The Fulton Supreme Court decision could increase discrimination against religious minorities

While most of the analysis of this case has centered on the possible impact on LGBTQ Americans, we should also be aware of how a potential ruling could affect religious minorities.

The Supreme Court is seen at sundown in Washington on Nov. 6, 2020. (AP Photo/J. Scott Applewhite)

(RNS) — The Supreme Court will soon issue a decision addressing the intersection of civil rights and religion. In Fulton v. Philadelphia, the Supreme Court will decide whether the First Amendment’s free exercise clause allows Catholic Social Services to discriminate against families headed by same-sex couples when providing taxpayer-funded public foster care services.

While most of the analysis and media commentary on this case has centered on the possible impact of the decision on LGBTQ Americans, we should also be aware of the possible impact of the ruling on religious minorities in the United States. A ruling that turns the free exercise clause into a license to discriminate could lead to more discrimination against religious minorities. 

However the Supreme Court rules, its decision invites — and perhaps demands — an important discussion among people of faith. (And it is important to remember that people of faith includes the LGBTQ community.) While on its surface a win for Catholic Social Services seems like a win for the religious, legalizing taxpayer-funded religious discrimination risks harming both LGBTQ families and religious minorities. If a taxpayer-funded religious social services organization can discriminate against individuals based on the assertion their sexual orientations are inconsistent with the organization’s own religious tenets, it can almost certainly discriminate against individuals whose religious beliefs are inconsistent with its religious tenets.


As a practicing member of the Church of Jesus Christ of Latter-day Saints, I am acutely aware of the harm of discrimination based on one’s faith; the need to avoid such religiously based discrimination against certain types of families has real resonance with both my beliefs and my not-so-distant ancestry. In the second half of the nineteenth century, Latter-day Saints faced discrimination that was ultimately legally sanctioned by the U.S. Supreme Court.   

Much has changed in the intervening 140 years. Today, even if the Supreme Court allows social service agencies to discriminate in the name of religion, my coreligionists and I are unlikely to bear the brunt of that discrimination. That is not to say discrimination against us is impossible. The taxpayer-funded agency Miracle Hill Ministries in South Carolina, for example, refuses to place foster children with parents who do not affirm its Protestant Christian doctrinal statement.

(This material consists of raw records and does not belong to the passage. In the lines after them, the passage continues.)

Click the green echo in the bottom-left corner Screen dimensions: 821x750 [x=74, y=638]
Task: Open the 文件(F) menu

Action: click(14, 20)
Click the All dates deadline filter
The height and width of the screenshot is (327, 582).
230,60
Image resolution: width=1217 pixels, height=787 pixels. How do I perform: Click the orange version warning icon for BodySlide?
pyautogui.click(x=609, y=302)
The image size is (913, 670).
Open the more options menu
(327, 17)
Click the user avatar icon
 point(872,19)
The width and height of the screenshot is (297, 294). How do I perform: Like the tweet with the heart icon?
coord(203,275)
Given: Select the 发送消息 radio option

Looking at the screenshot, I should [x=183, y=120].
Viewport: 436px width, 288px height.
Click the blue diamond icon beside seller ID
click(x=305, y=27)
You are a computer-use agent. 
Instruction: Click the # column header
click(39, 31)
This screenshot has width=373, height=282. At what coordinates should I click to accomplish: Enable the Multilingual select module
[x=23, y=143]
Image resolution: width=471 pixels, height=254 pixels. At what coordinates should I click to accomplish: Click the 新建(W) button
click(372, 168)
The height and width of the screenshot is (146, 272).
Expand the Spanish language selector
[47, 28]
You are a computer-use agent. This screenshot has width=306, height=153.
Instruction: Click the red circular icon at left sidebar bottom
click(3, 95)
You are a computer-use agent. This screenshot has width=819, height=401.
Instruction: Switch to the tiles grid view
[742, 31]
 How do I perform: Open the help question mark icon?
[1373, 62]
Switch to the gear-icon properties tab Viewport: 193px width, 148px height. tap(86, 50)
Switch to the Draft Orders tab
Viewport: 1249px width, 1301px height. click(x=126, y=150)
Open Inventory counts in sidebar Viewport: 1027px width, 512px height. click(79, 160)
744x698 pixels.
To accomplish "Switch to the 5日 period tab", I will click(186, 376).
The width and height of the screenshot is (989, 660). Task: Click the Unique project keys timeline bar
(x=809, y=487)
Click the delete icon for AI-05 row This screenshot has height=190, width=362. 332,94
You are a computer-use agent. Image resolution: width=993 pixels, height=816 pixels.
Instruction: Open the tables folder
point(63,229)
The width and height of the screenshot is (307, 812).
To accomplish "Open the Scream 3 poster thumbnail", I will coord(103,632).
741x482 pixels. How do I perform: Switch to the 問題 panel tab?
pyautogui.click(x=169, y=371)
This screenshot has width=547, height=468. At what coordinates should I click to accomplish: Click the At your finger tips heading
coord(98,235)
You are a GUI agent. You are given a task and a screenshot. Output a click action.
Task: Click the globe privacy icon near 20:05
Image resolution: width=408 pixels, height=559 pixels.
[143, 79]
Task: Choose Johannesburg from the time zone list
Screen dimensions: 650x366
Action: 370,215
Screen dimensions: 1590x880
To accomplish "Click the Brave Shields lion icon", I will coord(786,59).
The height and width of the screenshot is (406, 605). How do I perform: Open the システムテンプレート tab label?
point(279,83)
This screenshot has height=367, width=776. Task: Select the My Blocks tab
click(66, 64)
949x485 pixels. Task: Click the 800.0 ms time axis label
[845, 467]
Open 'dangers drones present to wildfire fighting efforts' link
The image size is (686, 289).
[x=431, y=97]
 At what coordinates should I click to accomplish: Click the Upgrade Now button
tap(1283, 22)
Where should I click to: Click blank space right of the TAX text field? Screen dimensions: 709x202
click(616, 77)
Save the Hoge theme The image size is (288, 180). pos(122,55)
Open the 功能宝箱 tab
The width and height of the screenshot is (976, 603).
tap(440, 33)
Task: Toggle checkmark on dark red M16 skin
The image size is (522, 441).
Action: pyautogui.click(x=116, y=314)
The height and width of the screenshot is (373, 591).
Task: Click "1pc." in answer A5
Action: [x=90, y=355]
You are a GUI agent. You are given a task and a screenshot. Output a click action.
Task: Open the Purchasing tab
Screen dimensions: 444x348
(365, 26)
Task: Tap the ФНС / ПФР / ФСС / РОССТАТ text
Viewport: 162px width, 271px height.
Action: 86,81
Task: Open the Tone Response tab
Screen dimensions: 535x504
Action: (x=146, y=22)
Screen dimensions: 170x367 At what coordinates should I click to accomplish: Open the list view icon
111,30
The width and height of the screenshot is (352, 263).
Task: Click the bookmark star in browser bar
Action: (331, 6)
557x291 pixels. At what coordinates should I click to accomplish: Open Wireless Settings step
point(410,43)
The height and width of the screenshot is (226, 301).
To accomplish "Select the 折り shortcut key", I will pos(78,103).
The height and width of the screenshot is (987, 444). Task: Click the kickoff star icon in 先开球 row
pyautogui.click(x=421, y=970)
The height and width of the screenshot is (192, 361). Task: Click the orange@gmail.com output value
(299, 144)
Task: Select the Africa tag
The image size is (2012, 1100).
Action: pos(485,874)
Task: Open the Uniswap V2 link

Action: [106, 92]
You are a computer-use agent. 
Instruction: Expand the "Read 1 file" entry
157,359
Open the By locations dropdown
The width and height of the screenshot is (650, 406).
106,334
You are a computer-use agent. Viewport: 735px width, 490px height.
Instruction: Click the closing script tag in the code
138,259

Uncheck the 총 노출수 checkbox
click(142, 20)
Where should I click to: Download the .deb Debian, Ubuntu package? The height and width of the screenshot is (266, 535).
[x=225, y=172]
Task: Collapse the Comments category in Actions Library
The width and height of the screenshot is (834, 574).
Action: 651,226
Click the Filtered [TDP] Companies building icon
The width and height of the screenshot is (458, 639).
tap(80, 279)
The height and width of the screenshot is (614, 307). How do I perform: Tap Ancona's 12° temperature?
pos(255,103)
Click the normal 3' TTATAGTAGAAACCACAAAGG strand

A Catholic mother is currently suing the agency because she could not affirm its doctrinal statement and was therefore denied the ability to foster children. The statement’s content is similarly foreign to Latter-day Saint beliefs, and I would likewise be unable to affirm it. If we allow agencies providing services on behalf of the government to discriminate based on their own religious beliefs, we will ensure more discrimination against Catholics and Orthodox Christians, as well as Latter-day Saints, Muslims, Jews, Buddhists, Hindus and atheists. 

People who share my faith play significant roles in all aspects of American life. Still, we recognize and remember the sting of having our families devalued and degraded. Even more than a century later, the pain of persecution still resonates with us and should guide us toward empathy. We need to act in solidarity with all those who face discrimination, whether it’s because of their religion, their family formation, or any other part of their identity. Our empathy for those who face discrimination is not based solely on our collective history and concern for the future of our own religious freedom. We also have a religious mandate to stand in solidarity, not with discriminators, but with those facing discrimination.

We have the same religious injunctions that other Christian religions face, particularly Jesus’ empathetic mandate we mourn with those who mourn and comfort those in need of comfort. But we also have our own unique religious mandates. In 1843, church founder and prophet Joseph Smith declared he would defend not only the rights of Latter-day Saints, but also of others. Why? Because “the same principle which would trample upon the rights of the Latter-day Saints would trample upon the rights of the Roman Catholics, or of any other denomination who may be unpopular and too weak to defend themselves. It is a love of liberty which inspires my soul — civil and religious liberty to the whole of the human race.”

In short, all Americans should be concerned about what might happen if the Supreme Court establishes a constitutional right to discriminate when that discrimination is motivated by religious beliefs. Americans of all backgrounds have long been committed to the principle that discrimination is wrong, even if we don’t always get it right. I hope and pray the Supreme Court will get it right this time. 


(Samuel D. Brunson is the Georgia Reithal Professor of Law at Loyola University Chicago School of Law. The views expressed in this commentary do not necessarily reflect those of Religion News Service.)